We assessed how consistent the TADs detected by ClusterTAD are with those by DI and TopDom. The consistency check was carried out according to the method described in Fig. 7a. A TAD detected by method A is considered also detected by method B if the similarity between the TADs by method A and the TADs by method B falls in Case A or Case B in Fig. 7a, b, c shows the percentage of TADs detected by ClusterTAD that were also detected by the other methods. A higher percentage of TADs identified by ClusterTAD was found by DI than by TopDom probably because the TADs predicted by TopDom were generally smaller. Overall, the three methods appear to produce the complementary results on the dataset.

Fig. 7
figure 7

The analysis of the consistency between TADs identified by ClusterTAD and other methods on the two mouse cell lines. a Four different cases in which TADs detected by two different methods are compared with each other. Case A: This refers to the case in which the TAD identified in method B exactly matches those from another method A. The TADs detected by the two methods have the same boundaries. Case B: This refers to the case in which a TAD detected by method A contains two or more domains detected by method B. The smaller TADs detected by method B are called sub-TAD of the TAD detected by method A. Case C: This represents the conflicting case in which the domain detected by method A does not match or contain the domains detected by method B even though there is some overlap between them. Case D: This refers to the rare case in which the region is not assigned to a TAD by method A, but is assigned by a TAD by method B. b The percentage of TADs detected by ClusterTAD for the mESC cell line that were also detected by TopDom and DI. (c) The percentage of TADs detected by ClusterTAD for the mCortex cell line that were also detected by TopDom and DI

Validation of ClusterTAD by the enrichment analysis of CTCF binding sites and histone modification marks in domain boundaries

Topologically Associated Domains (TADs) are known to have a high level of interactions within them, compared to those between them. Each domain is separated from each other by domain boundaries. Therefore, TAD boundaries can be regarded as an insulator that restricts interaction between a TAD and its adjacent TADs [11, 29]. And TAD boundaries are also known to have an enrichment of binding sites of CTCF – a genome architectural protein [15,16,17, 29,30,31,32,33]. The binding sites of CTCF can be determined by a chromatin immunoprecipitation (ChIP) sequencing (ChIP-Seq) technique. We validated the result obtained from ClusterTAD by checking the enrichment of CTCF at the boundary between TADs for each of the mouse cells.

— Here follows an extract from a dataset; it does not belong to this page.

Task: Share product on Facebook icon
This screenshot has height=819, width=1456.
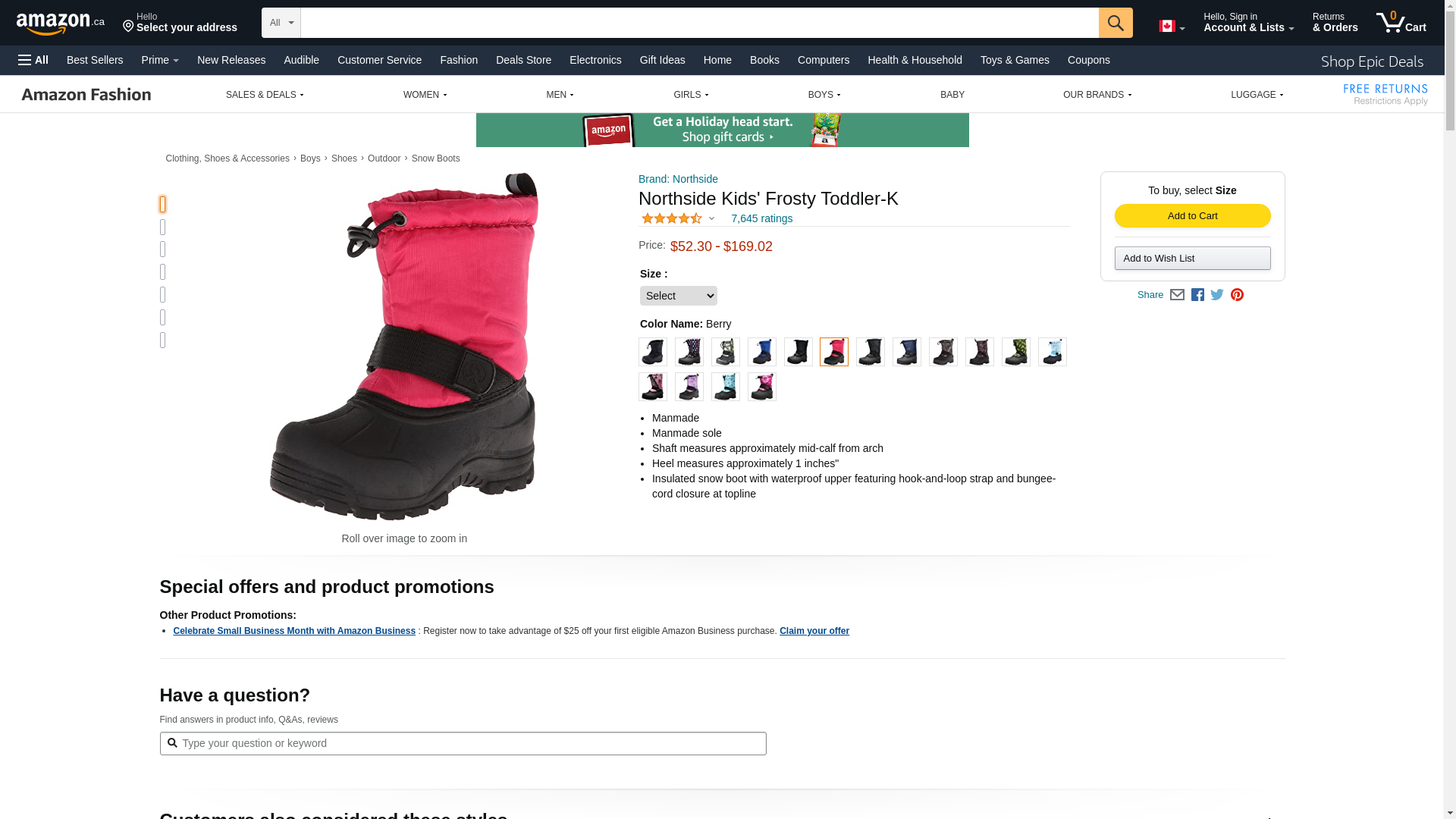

We used the dataset of the predicted cis-regulatory elements extracted from Chip-Seq data by Shen et al. [34] to assess the abundance of CTCF binding sites at the domain boundaries of TADs. Though CTCF binding sites are largely found at domain boundaries, CTCF are also associated with some active histone modification to form the insulation in the domain boundaries. Hence, in addition to studying the CTCF enrichment in the boundaries, we also investigated the enrichment of promoter marks: RNA Polymerase II and H3K4me3, and enhancer-marks (H3K4me1 and H3K27ac). Using the Chip-Seq data, the peaks for the CTCF and histone modification marks were identified using MACS [35] with the default parameters and filtered by a p-value of 0.00001. Figure 8 shows the occurrence of high number of peaks (enrichment) for CTCF binding sites, and the histone modification marks at the boundaries of TADs identified for the two mouse cells by ClusterTAD, DI and TopDom, validating that the domain boundaries recognized by ClusterTAD are biologically relevant. According to the enrichment analysis in Fig. 8, there was a reduction in the average number of peaks for the enhancer mark H3K27ac in the mouse cortex cells than in the mESC cells, which is consistent with the previous discovery in [14]. In addition, the H3K4me1 peak enrichment in the mCortex cells was slightly higher than in the mESC cells. The enrichment of CTCF, H3K27ac, and H3K4me1 in the predicted TAD boundaries suggests that they may act as an insulator to separate TADs [11, 29]. The previous studies show that enhancers could activate transcription by bringing accessory transcription-related factors to gene promoters within their spatial proximity [36], even though the promoters may be sequentially far away from the enhancers in the linear genome sequence [37]. Hence, the high enrichment of the enhancer and promoter marks in the boundary regions suggests that some TAD boundary regions can be transcription activation sites.

Fig. 8
figure 8

– The enrichment analysis of active histone modification marks and CTCF binding sites at the domain boundary. The average peak number of active histone modification marks (promoter marks (Polymerase II and H3K4me3) and enhancer marks (H3K4me1 and H3K27ac) and CTCF binding sites at the boundary regions identified by TopDom, DI and ClusterTAD for mouse Embryonic Stem Cell line (mESC) (a-e) and the mouse cortex cell line (mCortex) (f-j)

Conclusions

We introduce ClusterTAD, a new clustering based method, to detect TADs from Hi-C data. ClusterTAD employs standard clustering algorithms to extract topological domains from Hi-C contact data. We show that ClusterTAD is consistent and complementary with existing methods. The TAD boundaries identified by ClusterTAD are validated by the enrichment analysis of CTCF binding sites and histone modification marks. It is easy to use ClusterTAD since it only requires one parameter – the number of cluster, and the parameter can be estimated automatically from the data. Moreover, ClusterTAD can be iteratively applied to divide larger clusters into small ones, which can be used to identify both large TADs and smaller sub-TADs. Finally, by formulating the TAD detection problem as a classic clustering problem through a novel representation of chromosomal contacts, an array of clustering methods in the field of machine learning can be applied to address the problem. We expect more sophisticated clustering algorithms will be used to improve TAD detection in the future.

Abbreviations

ChIP:

Chromatin immunoprecipitation

ChIP-Seq:

Chromatin immunoprecipitation sequencing

CTCF:

11-zinc finger protein or CCCTC-binding factor

IF:

Interaction frequency

TAD:

Topologically associated domain

References

  1. Cremer T, Cremer C. Chromosome territories, nuclear architecture and gene regulation in mammalian cells. Nat Rev Genet. 2001;2(4):292–301.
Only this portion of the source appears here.